Teramo, inizia l’era Ciaccia In arrivo il nuovo dg Coni

29 Ottobre 2021

Oggi i fratelli Mario e Davide attesi in città. Novità in vista nei quadri dirigenziali  Il presidente Iachini rassicura: «Sono persone serie e solide finanziariamente»

TERAMO . È una fase di studio per Mario e Davide Ciaccia, gli imprenditori romani che mercoledì hanno firmato l'accordo preliminare per l'acquisto di una quota di maggioranza del Teramo. I fratelli Ciaccia dovrebbero essere oggi in città per prendere i primi contatti con l'ambiente biancorosso in attesa che, entro un paio di settimane, venga ratificato davanti a un notaio l'accordo definitivo del passaggio di quote. Una delle prime mosse dei fondatori dell'azienda Emgat Italy Spa sarà quella di occupare le due caselle vuote dell'organigramma societario, cioè i ruoli di direttore generale e amministratore delegato. Per il ruolo di direttore generale il nome che circola con insistenza, in queste ore, è quello di Luigi Coni, classe 1967, ex direttore sportivo del Flaminia Civita Castellana (serie D). Il profilo di Coni, da tempo operativo nel calcio laziale, è molto apprezzato dai Ciaccia ed è quindi in pole position per ricoprire la carica di dg.
Sul fronte squadra, non è stato ancora stanziato un budget preciso per il mercato di gennaio, in cui sono comunque previste delle operazioni in entrata per rinforzare la rosa, probabilmente in tutti i reparti (l'attacco in primis). Rimarranno al loro posto il tecnico Federico Guidi e il ds Carlo Musa. Appena l'accordo preliminare diventerà definitivo ci sarà la presentazione alla stampa dei nuovi soci di maggioranza e dei vari partner coinvolti nell'operazione Teramo. «La parola entusiasmo farà parte del nostro modo di agire», ha detto Davide Ciaccia nelle ore successive alla firma del preliminare. La prima apparizione al Bonolis degli imprenditori romani è prevista per mercoledì prossimo, in occasione del derby di coppa Italia con il Pescara. I tifosi, nel frattempo, aspettano con curiosità di conoscere le prime mosse della nuova proprietà.
È stato stabilito che la carica di presidente del Teramo resta nelle mani di Franco Iachini almeno fino al termine di questa stagione.
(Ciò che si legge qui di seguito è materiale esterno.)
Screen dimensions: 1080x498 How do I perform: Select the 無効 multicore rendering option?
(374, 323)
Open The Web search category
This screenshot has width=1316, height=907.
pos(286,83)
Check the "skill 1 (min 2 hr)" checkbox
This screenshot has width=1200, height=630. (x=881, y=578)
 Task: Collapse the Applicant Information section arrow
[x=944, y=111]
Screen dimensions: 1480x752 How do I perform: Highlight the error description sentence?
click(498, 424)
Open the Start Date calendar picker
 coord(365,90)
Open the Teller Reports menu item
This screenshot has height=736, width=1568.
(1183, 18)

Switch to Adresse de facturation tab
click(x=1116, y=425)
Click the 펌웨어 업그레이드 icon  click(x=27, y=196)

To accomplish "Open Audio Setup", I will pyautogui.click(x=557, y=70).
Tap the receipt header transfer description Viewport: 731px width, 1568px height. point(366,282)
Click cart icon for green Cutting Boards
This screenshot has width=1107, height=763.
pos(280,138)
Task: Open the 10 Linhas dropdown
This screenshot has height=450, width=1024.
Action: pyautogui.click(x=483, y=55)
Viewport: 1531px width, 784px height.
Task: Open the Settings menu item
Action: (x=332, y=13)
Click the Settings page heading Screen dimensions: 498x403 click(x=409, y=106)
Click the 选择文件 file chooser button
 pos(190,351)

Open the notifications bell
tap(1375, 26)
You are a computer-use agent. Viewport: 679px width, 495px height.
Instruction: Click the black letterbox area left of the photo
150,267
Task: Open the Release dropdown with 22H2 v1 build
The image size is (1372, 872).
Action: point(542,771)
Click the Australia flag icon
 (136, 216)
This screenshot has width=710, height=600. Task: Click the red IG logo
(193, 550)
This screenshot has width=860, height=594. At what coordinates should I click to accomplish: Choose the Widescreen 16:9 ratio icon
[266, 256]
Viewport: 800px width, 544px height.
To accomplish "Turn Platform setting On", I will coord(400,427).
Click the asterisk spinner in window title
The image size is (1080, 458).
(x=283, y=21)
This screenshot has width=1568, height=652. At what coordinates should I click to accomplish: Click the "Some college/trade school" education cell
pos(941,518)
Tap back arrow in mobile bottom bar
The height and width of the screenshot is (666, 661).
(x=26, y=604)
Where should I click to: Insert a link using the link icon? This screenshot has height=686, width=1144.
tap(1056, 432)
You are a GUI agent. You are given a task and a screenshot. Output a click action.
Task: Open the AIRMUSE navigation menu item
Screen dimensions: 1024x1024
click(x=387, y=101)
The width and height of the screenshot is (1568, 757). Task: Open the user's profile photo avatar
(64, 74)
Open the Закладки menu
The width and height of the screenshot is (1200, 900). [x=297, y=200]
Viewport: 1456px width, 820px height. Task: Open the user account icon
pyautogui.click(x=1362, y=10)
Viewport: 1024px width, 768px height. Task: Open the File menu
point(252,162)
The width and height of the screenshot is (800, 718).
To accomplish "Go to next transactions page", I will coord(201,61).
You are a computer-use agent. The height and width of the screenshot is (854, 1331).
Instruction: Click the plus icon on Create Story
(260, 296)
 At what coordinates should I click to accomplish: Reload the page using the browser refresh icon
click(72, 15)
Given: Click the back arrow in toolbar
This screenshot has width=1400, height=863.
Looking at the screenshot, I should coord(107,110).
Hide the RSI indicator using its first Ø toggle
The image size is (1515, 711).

L'imprenditore teramano, da tempo alla ricerca di nuovi innesti in società, in questa fase lavorerà a stretto contatto con i futuri soci di maggioranza. Il patron biancorosso, all'indomani del preliminare firmato con i fratelli Ciaccia, ha rotto il silenzio e ha parlato all'emittente R115 (di proprietà di Iachini). «La trattativa con loro è nata la scorsa estate», ha detto Iachini, «e tra le tante persone incontrate i fratelli Ciaccia sono quelli che mi hanno dato più garanzie. Dimostrano e hanno una forte solidità finanziaria, cosa che per me ha sempre rappresentato il primo obiettivo nell'iniziare a trattare per il Teramo Calcio. Non ho mai avuto l'intenzione di lasciare la squadra in mano a improvvisatori e a furbetti. Da teramano tengo a questa città e a questa squadra, che è una mia creatura. Prima della metà di novembre ci incontreremo dal notaio e faremo un primo passaggio di quote. Da quel momento in poi», ha aggiunto Iachini, «i fratelli Ciaccia diventeranno operativi dal punto di vista dell'aspetto sportivo-tecnico. A fine stagione vedremo se la totalità delle quote finirà nelle loro mani e se io continuerò a ricoprire la carica di presidente».